In turn, fluid networks offer promising preliminary indications of their ability to address this key weakness of deep learning systems. The team’s system was first trained on data collected by a human pilot to see how acquired navigation skills would transfer to up-to-date environments under drastic changes in scenery and conditions. Unlike established neural networks, which only learn during the training phase, the parameters of a fluid neural network can change over time, making them not only interpretable, but also more resistant to unexpected or boisterous data.
The team believes that the ability to learn from circumscribed expert data and understand a given task while generalizing to up-to-date environments can make the deployment of autonomous drones more productive, cost-effective and reliable. They noted that fluid neural networks could enable the employ of autonomous airborne drones for environmental monitoring, parcel delivery, autonomous vehicles and robotic assistants.
“The experimental setup presented in our work tests the reasoning capabilities of various deep learning systems in controlled and simple scenarios,” says Ramin Hasani, research partner at MIT CSAIL. “There is still a lot of room for future research and development on the more complex reasoning challenges of AI systems in autonomous navigation applications, which need to be tested before we can safely deploy them in our society.”

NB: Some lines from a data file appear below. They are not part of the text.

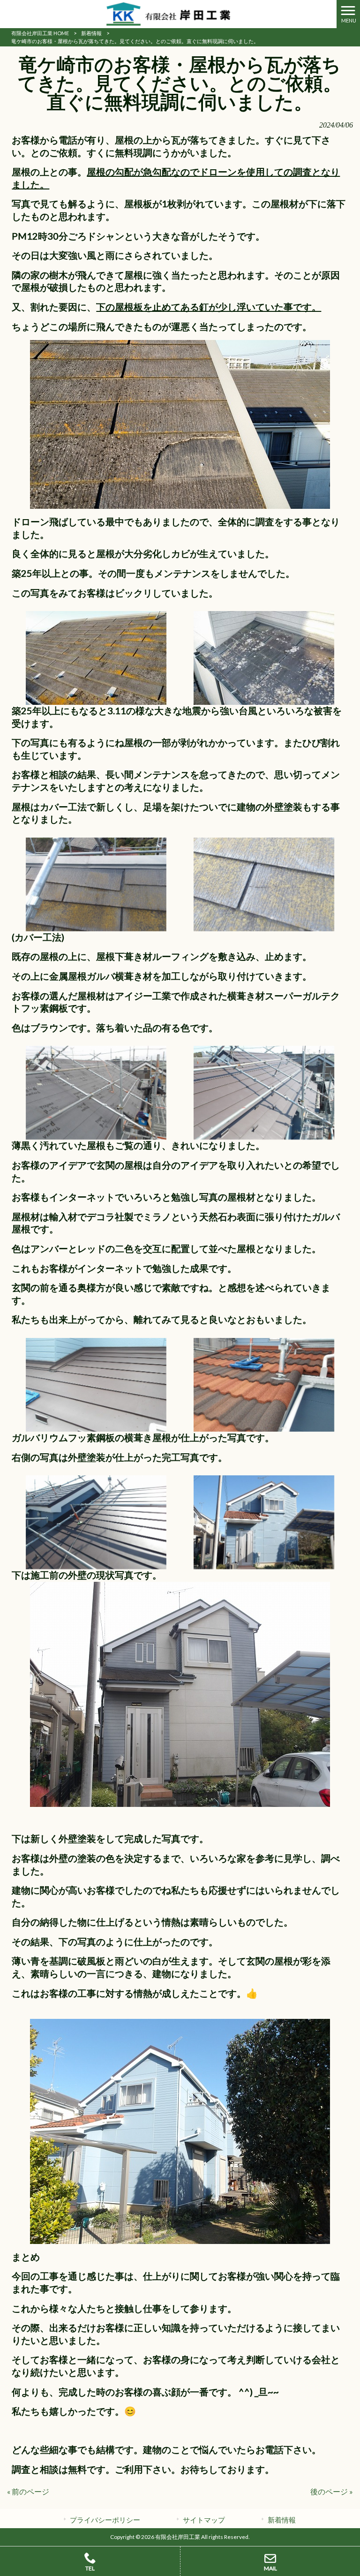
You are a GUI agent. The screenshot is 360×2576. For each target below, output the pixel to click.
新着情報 (91, 33)
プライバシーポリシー (105, 2520)
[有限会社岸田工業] (168, 12)
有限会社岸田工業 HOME (40, 33)
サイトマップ (204, 2520)
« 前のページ (28, 2491)
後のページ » (331, 2491)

“Good learning and performance in non-distribution tasks and scenarios are some of the key issues that machine learning and autonomous robotic systems must overcome to continue to advance in mission-critical applications for society,” says Alessio Lomuscio, professor of artificial intelligence security at the Department of Computer Science, Imperial College London. “In this context, the performance of fluid neural networks, a novel brain-inspired paradigm developed by the MIT authors, presented in this study, is remarkable. If these results are confirmed in other experiments, the paradigm developed here will contribute to making artificial intelligence and robotic systems more reliable, robust and efficient.”

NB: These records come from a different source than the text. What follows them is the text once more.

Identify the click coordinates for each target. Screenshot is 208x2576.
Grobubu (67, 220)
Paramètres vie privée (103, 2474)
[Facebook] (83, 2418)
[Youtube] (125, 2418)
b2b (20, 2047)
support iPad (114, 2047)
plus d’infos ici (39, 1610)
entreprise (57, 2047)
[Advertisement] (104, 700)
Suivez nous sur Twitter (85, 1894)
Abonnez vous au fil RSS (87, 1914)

Apparently the sky is no longer the limit, but rather a extensive playground for the limitless possibilities of these aerial wonders.
Hasani and PhD student Makram Chahine; Patrick Kao ’22, MEng ’22; and graduate student Aaron Ray SM ’21 wrote the paper with Ryan Shubert ’20, MEng ’22; MIT postdoctoral fellows Mathias Lechner and Alexander Amini; and Rus.
This research was supported in part by Schmidt Futures, the U.S. Air Force Research Laboratory, the U.S. Air Force Artificial Intelligence Accelerator, and Boeing Co.